FCA Claims Subject to FEHA Procedures
FEHA procedures apply; applicants and employees may file a complaint for investigation by the CRD and may obtain an immediate right-to-sue notice.
Work Opportunity Tax Credit
An employer seeking the federal Work Opportunity Tax Credit (WOTC) under the Internal Revenue Code is not exempt from the FEHA. Also, having past felony convictions is one of the qualifying bases for individuals for the WOTC. An employer may request that an applicant complete an IRS Form 8850 (“Pre-Screening Notice and Certification Request for the Work Opportunity Credit”) before extending a conditional offer of employment but may not inquire as to which particular basis qualifies the applicant for the WOTC. An employer may also not require an applicant to complete the U.S. Department of Labor’s Form 9061 (“Individual Characteristics Form, Work Opportunity Tax Credit”) until after the employer has made a conditional offer of employment. All information concerning the WOTC application must be retained in confidential files separate from the applicant’s or employee’s general personnel file.
Takeaways for California Employers
- Determine whether the company falls within the newly expanded definition of “employer” in the modified regulations. As noted above, “employer” now includes the following: 1) joint employers; 2) entities that evaluate applicant’s criminal history on an employer’s behalf or as the employer’s agent; 3) staffing agencies; and 4) entities that procure workers from pools or availability lists.
- Ensure that the company’s policies and procedures regarding the consideration of criminal history apply to the two new categories of applicants under the expanded definition. As noted above, covered applicants now include current employees who have applied for a different position within the company and existing employees who are subject to a review due to a change in ownership, management, or policy.
- Ensure proper education and training for all employees whose duties are impacted by the new modifications, including management and human resources employees.
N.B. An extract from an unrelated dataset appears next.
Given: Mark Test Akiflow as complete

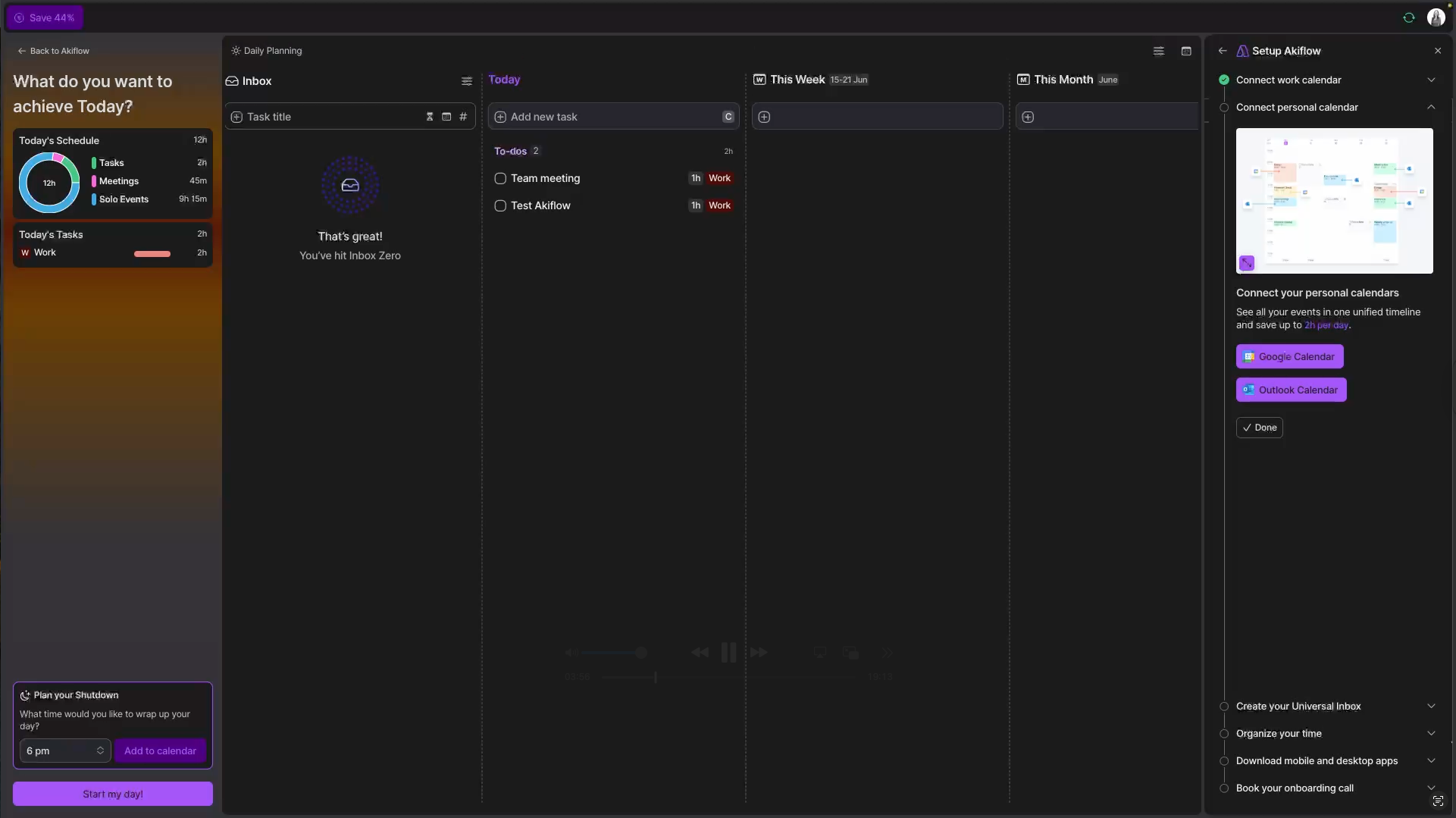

- Revise job advertisements and postings as necessary to eliminate improper references to criminal history.
- Ensure that all of the FCA’s procedural requirements are followed in circumstances in which an employer intends to deny an applicant employment because of the applicant’s conviction history.
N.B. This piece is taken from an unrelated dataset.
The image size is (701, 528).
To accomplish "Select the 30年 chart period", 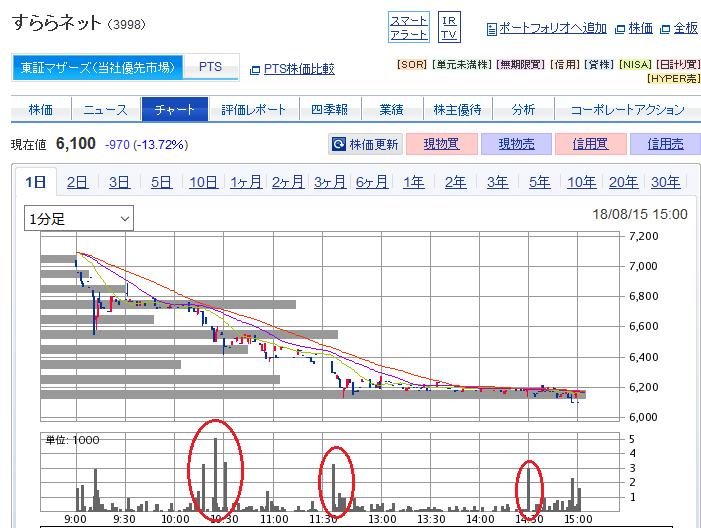I will [664, 182].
- Ensure that the employer follows the correct procedures regarding WOTC applications and records.
Employers should also keep an eye on Senate Bill 809, introduced by California lawmakers in February 2023, which proposes a sweeping overhaul of the FCA and seeks to enact the most restrictive laws in the nation banning criminal background checks. However, the bill is currently on pause in the Senate Appropriations Committee, has been moved to a two-year cycle, and is not expected to move forward until 2024.